**REQUIRED ACTION:** Transcribe everything in the listing below exactly, except the pictures.

**DATA TO EXAMINE:**
⁂

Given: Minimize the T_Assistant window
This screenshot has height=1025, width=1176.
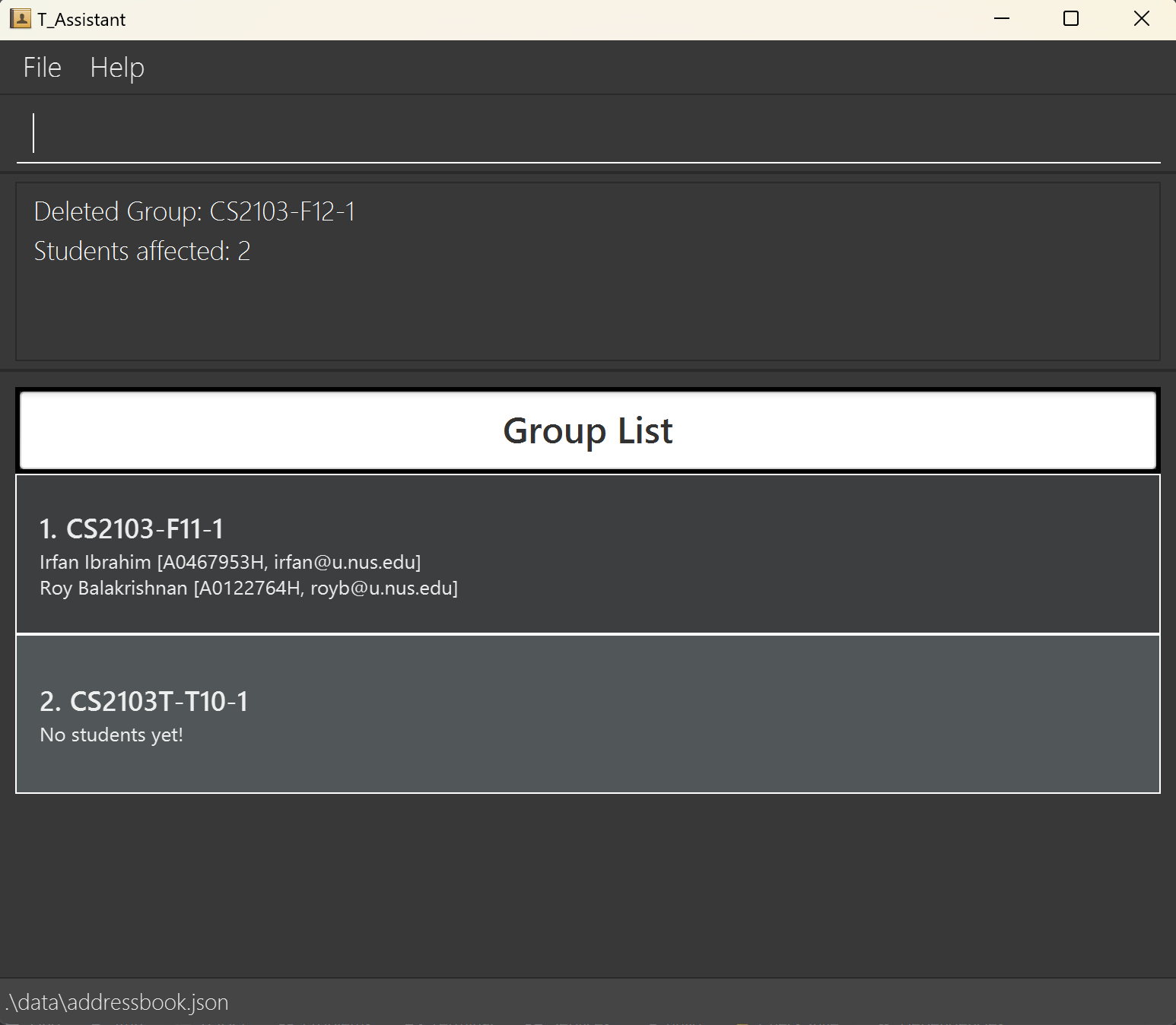Looking at the screenshot, I should coord(1002,19).
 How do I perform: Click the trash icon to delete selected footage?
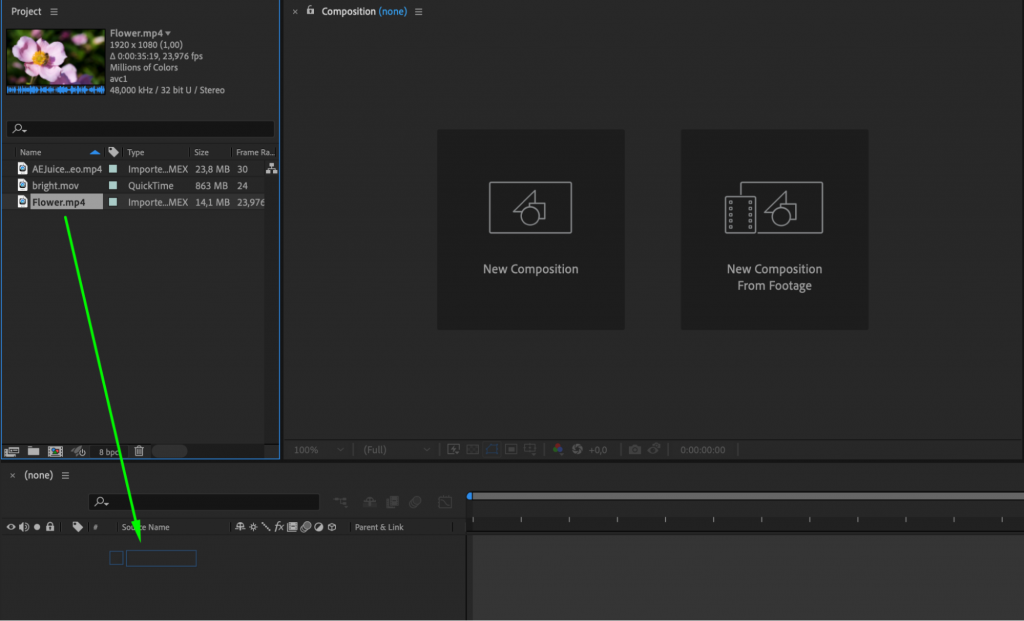(x=139, y=451)
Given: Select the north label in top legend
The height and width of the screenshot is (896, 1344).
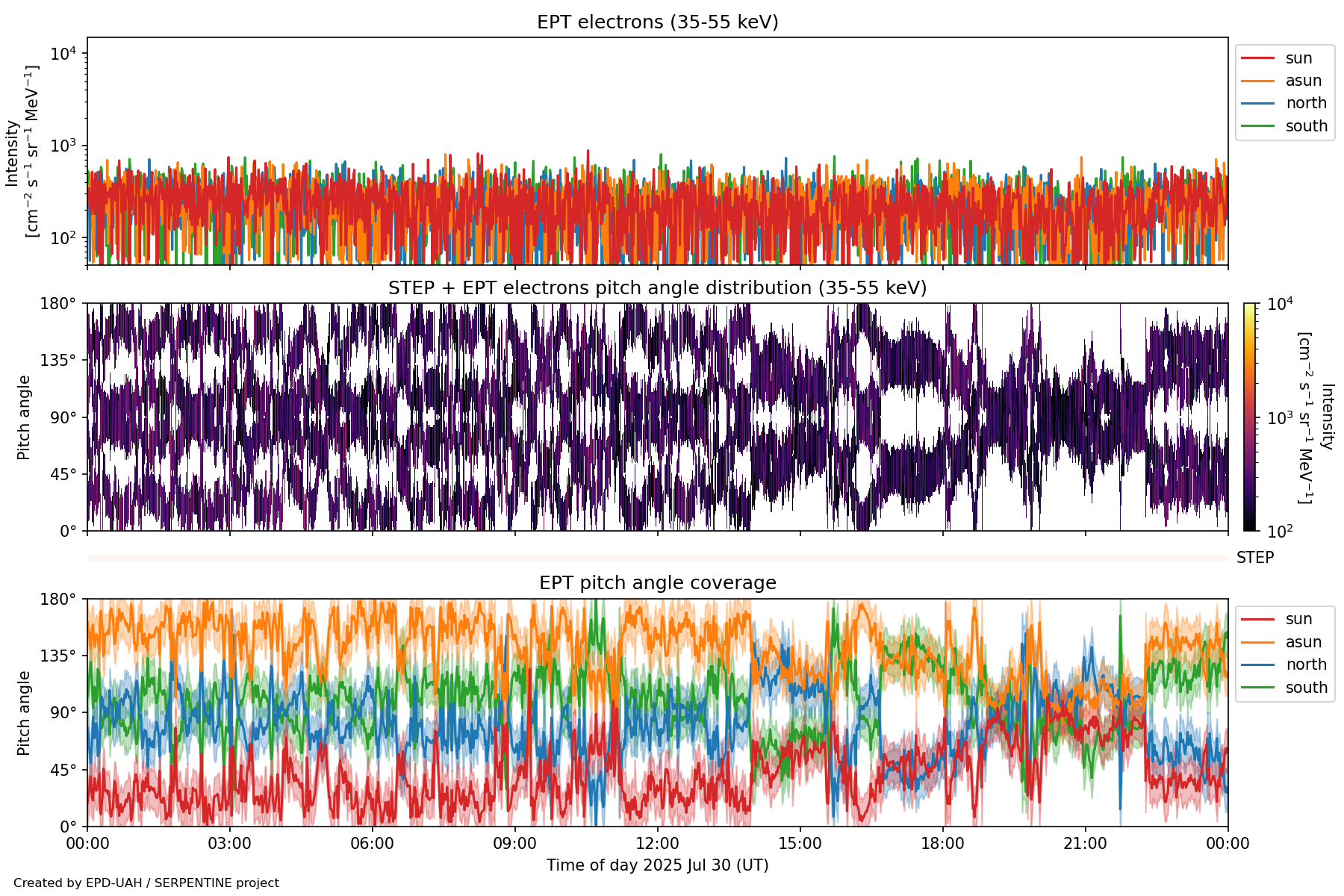Looking at the screenshot, I should tap(1306, 103).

⁂

**THE ANSWER:**
Given: Minimize the T_Assistant window
This screenshot has height=1025, width=1176.
Looking at the screenshot, I should coord(1002,19).
 How do I perform: Click the trash icon to delete selected footage?
(x=139, y=451)
Given: Select the north label in top legend
The height and width of the screenshot is (896, 1344).
Looking at the screenshot, I should tap(1306, 103).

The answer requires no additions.